EXERCISE BRIEF:
Tally the lines below that contain the word "agent", then give the tally and nothing more.

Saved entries

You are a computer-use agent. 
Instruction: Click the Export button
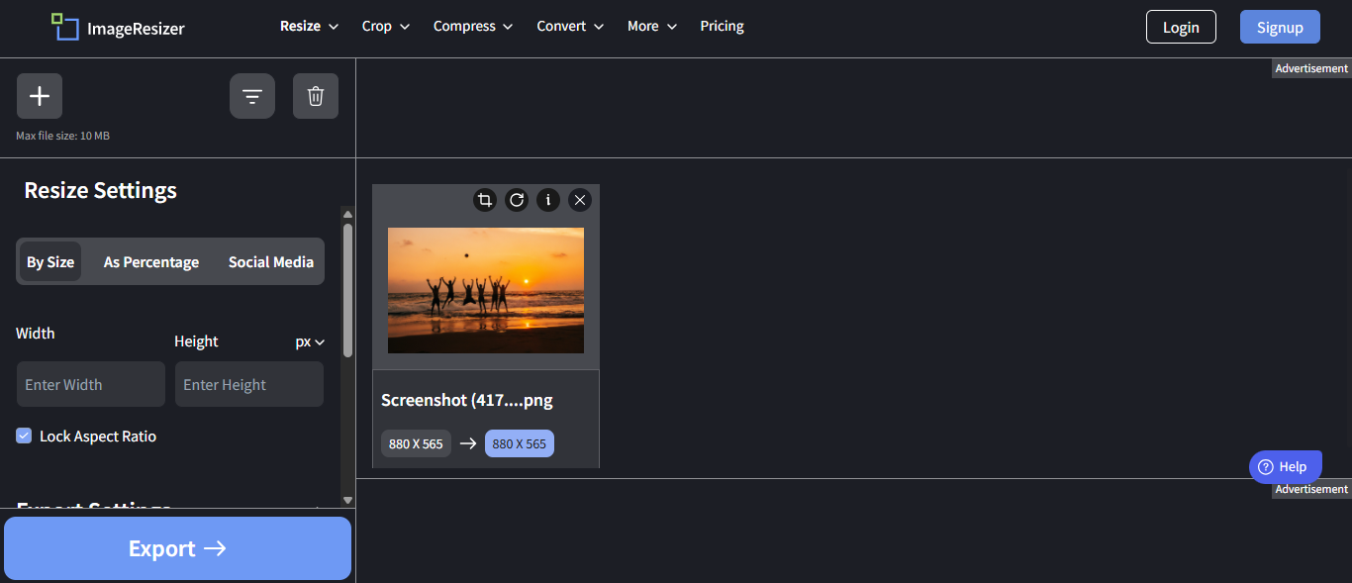177,547

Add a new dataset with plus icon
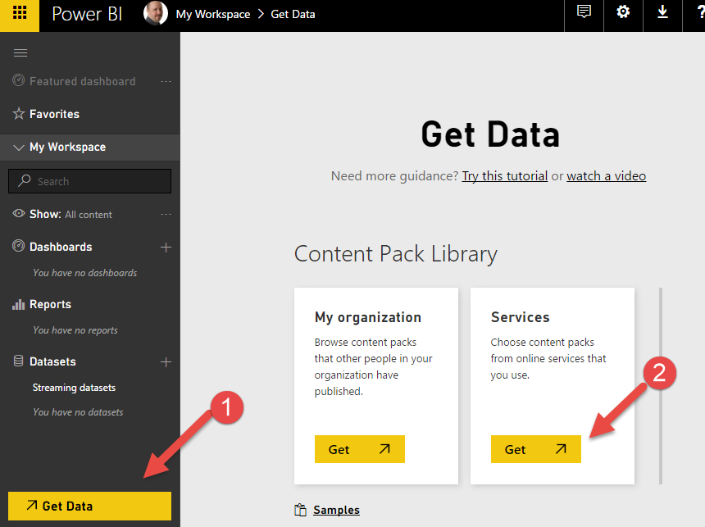pyautogui.click(x=166, y=362)
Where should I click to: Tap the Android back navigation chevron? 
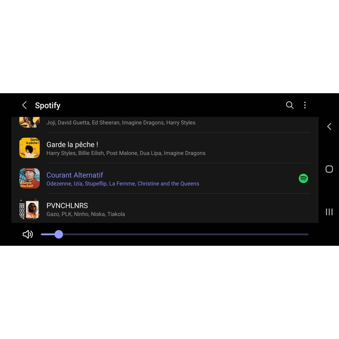pos(329,126)
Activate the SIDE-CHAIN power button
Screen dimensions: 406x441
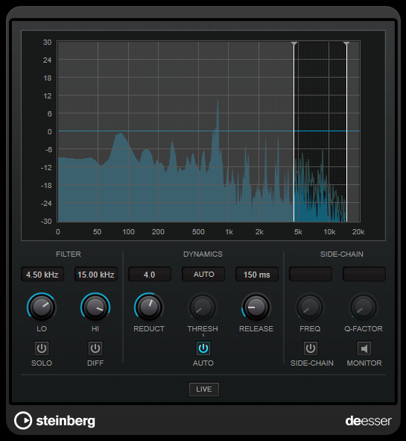pyautogui.click(x=310, y=348)
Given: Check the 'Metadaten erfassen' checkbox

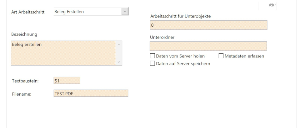Looking at the screenshot, I should tap(221, 56).
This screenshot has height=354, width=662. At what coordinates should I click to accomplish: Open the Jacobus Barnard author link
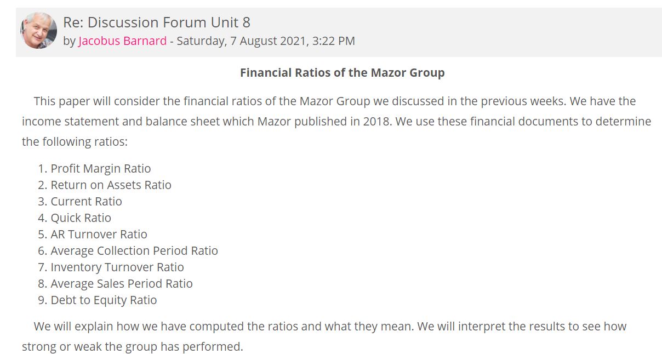coord(122,41)
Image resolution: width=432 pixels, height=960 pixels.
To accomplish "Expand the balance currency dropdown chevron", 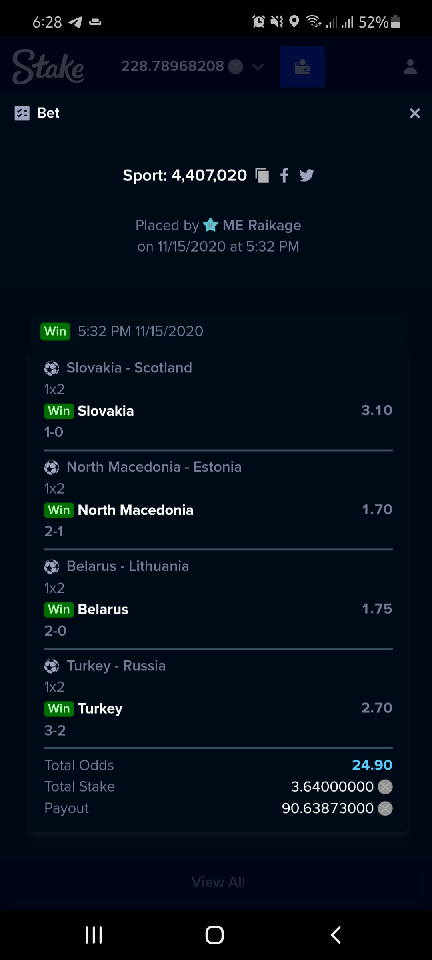I will (x=258, y=67).
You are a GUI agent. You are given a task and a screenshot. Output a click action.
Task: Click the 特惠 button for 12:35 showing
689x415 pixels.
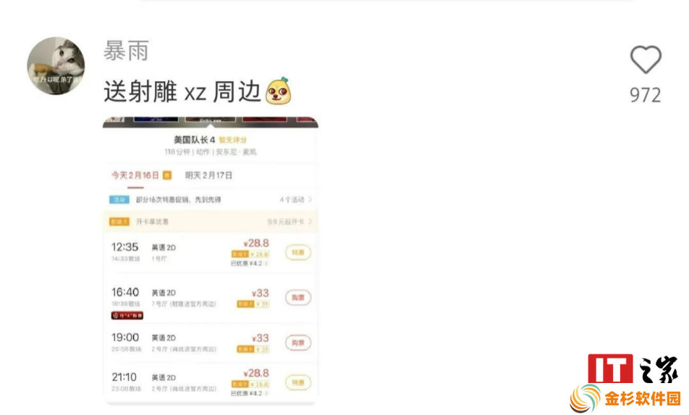[298, 252]
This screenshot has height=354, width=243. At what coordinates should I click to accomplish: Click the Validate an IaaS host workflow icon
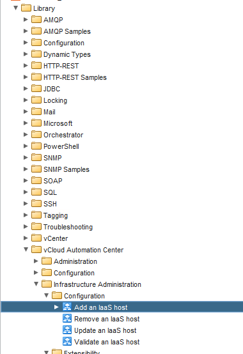67,341
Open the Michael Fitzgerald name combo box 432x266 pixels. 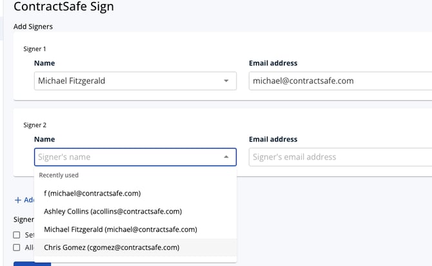click(129, 81)
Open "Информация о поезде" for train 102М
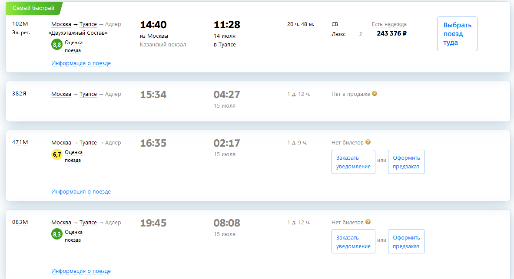The width and height of the screenshot is (514, 279). tap(81, 63)
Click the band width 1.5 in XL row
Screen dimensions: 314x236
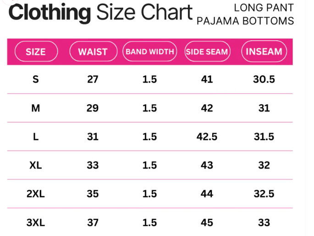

RESULT FOR THIS TASK:
2